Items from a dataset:
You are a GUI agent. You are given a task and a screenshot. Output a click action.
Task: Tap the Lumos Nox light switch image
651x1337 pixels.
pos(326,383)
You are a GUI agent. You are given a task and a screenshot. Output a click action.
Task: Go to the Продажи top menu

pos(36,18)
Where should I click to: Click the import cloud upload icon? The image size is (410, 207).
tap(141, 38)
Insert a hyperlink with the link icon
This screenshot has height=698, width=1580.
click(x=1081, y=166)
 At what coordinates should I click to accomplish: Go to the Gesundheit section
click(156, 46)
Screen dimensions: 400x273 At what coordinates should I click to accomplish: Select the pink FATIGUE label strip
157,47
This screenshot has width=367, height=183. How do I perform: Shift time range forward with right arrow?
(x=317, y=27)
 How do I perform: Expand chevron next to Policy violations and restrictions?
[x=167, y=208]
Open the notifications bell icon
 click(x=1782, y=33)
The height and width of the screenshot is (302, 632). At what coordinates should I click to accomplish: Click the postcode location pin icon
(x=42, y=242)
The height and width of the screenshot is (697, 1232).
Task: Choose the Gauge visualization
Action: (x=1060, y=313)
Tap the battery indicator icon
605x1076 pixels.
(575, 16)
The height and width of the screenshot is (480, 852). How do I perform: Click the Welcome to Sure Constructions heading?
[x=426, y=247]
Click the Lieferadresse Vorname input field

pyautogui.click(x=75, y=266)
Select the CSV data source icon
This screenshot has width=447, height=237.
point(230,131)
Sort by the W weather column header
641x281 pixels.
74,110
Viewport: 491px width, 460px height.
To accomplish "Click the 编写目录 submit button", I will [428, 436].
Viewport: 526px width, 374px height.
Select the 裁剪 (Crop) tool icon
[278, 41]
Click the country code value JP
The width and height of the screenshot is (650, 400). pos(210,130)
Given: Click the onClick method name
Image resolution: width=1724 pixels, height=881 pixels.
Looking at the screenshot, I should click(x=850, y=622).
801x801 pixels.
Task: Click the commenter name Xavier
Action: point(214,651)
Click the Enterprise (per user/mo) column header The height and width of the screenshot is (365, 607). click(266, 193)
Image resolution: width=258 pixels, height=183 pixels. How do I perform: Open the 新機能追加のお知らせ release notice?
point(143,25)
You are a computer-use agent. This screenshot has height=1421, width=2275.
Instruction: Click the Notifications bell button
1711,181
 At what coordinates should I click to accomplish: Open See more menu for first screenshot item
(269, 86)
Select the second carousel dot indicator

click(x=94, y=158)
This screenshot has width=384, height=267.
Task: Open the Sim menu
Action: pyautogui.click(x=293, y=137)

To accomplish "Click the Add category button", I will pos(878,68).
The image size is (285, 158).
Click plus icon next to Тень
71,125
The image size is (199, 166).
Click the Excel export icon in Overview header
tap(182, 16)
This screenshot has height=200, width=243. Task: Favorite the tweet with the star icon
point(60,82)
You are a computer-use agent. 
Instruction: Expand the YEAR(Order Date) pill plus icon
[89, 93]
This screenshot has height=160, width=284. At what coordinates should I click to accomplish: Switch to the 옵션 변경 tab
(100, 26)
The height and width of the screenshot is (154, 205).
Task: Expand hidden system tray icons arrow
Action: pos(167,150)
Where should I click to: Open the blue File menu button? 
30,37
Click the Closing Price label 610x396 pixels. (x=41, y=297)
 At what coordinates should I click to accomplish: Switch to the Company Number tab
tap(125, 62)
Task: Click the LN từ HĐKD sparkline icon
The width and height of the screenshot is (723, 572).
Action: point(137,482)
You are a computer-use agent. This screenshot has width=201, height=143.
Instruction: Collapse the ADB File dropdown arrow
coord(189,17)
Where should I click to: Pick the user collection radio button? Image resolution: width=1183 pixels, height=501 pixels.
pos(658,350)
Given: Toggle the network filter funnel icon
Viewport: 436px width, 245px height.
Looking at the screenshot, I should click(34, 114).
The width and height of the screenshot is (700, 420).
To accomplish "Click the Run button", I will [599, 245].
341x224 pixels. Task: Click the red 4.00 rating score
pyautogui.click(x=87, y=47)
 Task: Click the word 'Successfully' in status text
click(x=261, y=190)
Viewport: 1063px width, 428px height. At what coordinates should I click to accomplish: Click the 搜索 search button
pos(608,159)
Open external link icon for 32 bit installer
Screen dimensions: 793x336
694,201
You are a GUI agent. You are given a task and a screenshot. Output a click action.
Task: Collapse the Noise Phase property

• _Work order_
Above are the records; copy every line in them that holds the word "computer".

• _Solution to this exercise_
You are a computer-use agent. This screenshot has height=1421, width=2275.
You are a computer-use agent. 
You are a computer-use agent. This screenshot has width=201, height=143.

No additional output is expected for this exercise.